Ne pas écouter les professionnels de terrain, c’est ne pas reconnaître leur utilité et leur professionnalisme, réduire ce qui les anime à une simple force de travail, les transformer en agents exécutants où chaque acte éducatif n’est plus qu’un acte mécanique référencé et tarifé. Et la rationalisation opérée telle qu’en ce moment, selon moi, se situe aux antipodes des valeurs humaines.
Aujourd'hui, l’Ecoute des politiques ne sert que d'alibi électoral. L’absence d’écoute des politiques est une réalité. On n’a jamais autant parlé de droits d’expression, « consultation et participation des habitants », « participation des usagers » ou des professionnels, tout en déployant des sommes phénoménales pour organiser des débats, des colloques, des assises, ayant pour enjeux et effets d’orienter les échanges et induire les réponses afin de minimiser l’expression « débridée », dangereuse parce que spontanée, pour mieux faire passer des vessies pour des lanternes… en tout bien tout honneur ! Que de déception et de frustration j'ai ressenti - en dépit de la richesse des rencontres avec les autres professionnels de terrain de France ou d’Europe - à l'idée que des orientations et décisions politiques ont été préconisées à partir de ces simulacres démocratiques!
Je ne comprends pas comment nos politiques peuvent se permettre de traiter comme éléments négligeables les travailleurs sociaux, seuls vrais « experts » de terrain qui, mieux que tout « expert » labellisé par les ministères, constituent les meilleurs « thermomètres » du climat social et les interlocuteurs les plus légitimes en matière de politiques sociales. Mais nos politiques préfèrent s'entourer de profiteurs ou courtisans qui acceptent de jouer les courroies de transmissions contre honneurs et subsides financiers… On peut, j’en suis persuadée, faire de la politique ou fréquenter la sphère politique tout en restant juste, honnête avec soi-même, fidèle à ses convictions, sans trahir pour autant nos valeurs républicaines.
Il ne faut donc pas que nos politiques s’étonnent de la multiplication du nombre d'associations, de réseaux de professionnels, qui se constituent avec pour seule ambition d’user de leur droit d’expression pour se faire entendre et porter la voix des citoyens les plus exclus et démunis. L'envie demeure en chaque professionnel que je rencontre de résister à l’exploitation de la misère, de continuer à défendre les droits des personnes, de ne jamais renoncer aux valeurs humanistes qui les animent… Il faut que ces envies se rencontrent pour devenir un élan et enfin une force capable de changer les choses. Et moi, je continue d’y croire !

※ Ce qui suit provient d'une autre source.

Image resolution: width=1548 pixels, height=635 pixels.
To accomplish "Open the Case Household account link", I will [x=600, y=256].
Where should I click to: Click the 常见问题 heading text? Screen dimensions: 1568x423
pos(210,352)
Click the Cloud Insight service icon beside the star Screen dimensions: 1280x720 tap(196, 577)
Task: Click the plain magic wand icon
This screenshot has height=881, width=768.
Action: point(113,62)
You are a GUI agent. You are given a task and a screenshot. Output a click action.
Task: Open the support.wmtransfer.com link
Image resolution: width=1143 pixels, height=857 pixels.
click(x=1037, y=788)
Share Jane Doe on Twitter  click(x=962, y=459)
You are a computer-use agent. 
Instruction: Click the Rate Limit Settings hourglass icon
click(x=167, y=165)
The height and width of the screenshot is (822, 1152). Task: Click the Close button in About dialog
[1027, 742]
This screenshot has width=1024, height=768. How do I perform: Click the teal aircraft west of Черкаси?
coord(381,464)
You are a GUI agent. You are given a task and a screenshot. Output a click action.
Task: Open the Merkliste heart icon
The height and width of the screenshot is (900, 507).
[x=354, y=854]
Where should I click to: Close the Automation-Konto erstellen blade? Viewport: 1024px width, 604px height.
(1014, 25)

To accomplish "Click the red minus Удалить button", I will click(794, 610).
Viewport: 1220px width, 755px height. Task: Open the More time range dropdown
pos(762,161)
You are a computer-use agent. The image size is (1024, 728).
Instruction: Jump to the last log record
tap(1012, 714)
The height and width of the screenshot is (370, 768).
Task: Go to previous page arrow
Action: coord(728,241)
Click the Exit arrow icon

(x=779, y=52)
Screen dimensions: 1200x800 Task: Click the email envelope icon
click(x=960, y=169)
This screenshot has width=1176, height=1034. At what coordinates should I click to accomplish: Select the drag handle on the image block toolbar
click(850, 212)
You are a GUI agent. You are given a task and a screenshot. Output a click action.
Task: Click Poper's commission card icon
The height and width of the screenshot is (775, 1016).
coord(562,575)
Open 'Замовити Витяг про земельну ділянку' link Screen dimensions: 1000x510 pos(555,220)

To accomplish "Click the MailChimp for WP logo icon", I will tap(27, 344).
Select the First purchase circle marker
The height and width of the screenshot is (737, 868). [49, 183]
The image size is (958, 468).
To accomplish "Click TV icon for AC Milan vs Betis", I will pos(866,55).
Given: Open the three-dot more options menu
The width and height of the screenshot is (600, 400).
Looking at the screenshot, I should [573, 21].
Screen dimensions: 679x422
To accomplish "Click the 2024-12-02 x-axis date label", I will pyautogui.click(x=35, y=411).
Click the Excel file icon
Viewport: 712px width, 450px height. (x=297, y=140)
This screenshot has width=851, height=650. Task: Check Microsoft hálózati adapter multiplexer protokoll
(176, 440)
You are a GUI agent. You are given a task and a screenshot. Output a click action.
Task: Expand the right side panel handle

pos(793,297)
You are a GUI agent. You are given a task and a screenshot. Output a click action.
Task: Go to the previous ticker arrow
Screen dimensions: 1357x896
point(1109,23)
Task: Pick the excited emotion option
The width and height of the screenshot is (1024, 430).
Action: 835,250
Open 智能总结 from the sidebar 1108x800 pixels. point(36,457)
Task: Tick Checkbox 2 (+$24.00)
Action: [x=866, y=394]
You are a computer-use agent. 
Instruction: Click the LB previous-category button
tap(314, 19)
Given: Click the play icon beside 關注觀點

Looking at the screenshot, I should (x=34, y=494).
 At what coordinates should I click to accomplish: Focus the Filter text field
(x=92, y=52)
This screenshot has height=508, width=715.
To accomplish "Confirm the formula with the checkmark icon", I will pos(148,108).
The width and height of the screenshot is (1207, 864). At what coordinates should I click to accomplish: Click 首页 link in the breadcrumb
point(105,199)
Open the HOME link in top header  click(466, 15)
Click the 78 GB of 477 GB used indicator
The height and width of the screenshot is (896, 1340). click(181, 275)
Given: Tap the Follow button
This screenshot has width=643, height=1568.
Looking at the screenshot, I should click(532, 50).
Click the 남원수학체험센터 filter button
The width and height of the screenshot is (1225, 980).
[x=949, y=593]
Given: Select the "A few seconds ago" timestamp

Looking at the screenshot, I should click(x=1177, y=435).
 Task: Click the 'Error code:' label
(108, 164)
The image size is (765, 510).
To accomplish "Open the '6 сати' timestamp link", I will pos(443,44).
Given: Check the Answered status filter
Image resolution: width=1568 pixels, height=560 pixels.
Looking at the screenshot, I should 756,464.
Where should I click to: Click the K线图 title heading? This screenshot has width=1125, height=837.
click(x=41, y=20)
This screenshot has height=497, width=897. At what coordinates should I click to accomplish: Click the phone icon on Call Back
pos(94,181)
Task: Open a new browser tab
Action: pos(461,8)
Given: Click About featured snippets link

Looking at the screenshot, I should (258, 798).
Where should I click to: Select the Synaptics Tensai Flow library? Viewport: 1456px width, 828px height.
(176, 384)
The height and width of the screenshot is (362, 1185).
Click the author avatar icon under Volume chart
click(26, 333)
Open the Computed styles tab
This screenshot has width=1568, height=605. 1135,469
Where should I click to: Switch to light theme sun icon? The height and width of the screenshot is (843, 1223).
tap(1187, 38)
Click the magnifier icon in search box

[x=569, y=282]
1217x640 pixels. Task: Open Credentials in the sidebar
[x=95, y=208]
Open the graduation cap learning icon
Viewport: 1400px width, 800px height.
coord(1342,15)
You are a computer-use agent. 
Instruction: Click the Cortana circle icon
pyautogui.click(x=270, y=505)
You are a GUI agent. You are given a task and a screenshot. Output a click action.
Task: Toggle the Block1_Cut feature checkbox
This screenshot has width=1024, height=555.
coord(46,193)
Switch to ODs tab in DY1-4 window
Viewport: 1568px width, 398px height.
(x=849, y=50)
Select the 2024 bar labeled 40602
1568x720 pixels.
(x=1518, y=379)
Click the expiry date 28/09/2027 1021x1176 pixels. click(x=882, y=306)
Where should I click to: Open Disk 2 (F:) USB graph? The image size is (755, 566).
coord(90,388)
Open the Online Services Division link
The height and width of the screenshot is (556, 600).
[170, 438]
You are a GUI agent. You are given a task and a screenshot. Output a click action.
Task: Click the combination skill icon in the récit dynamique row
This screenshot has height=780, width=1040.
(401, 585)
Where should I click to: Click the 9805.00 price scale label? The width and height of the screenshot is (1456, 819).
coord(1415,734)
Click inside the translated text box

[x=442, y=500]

Question 3 : Dans une société où existe une massification de l'exclusion et où la pression des Autorités de Tutelles se porte sur la « prise en charge du collectif et des groupes » pour les éducateurs, la capacité d'écoute des professionnels ne s'en trouve-t-elle pas réduite ?
Quelle ironie et quel paradoxe, ne trouvez-vous pas, qu'à l'heure où l'on ne cesse de harceler les travailleurs sociaux de se conformer à la Loi 2002-2 et aux recommandations « bientraitantes » de l'A.N.E.S.M. pour la mise en œuvre des Projets individualisés et Prises en charge personnalisées, qui sous-entendent une construction basée sur l'écoute des usagers et leur collaboration volontaire, on continue, dans un souci de rentabilité et d'économie, de raisonner sans plus s'interroger sur des modèles de prises en charge collective obsolètes sous prétexte « d'apprendre à vivre ensemble » pour pouvoir ensuite « apprendre à faire société »?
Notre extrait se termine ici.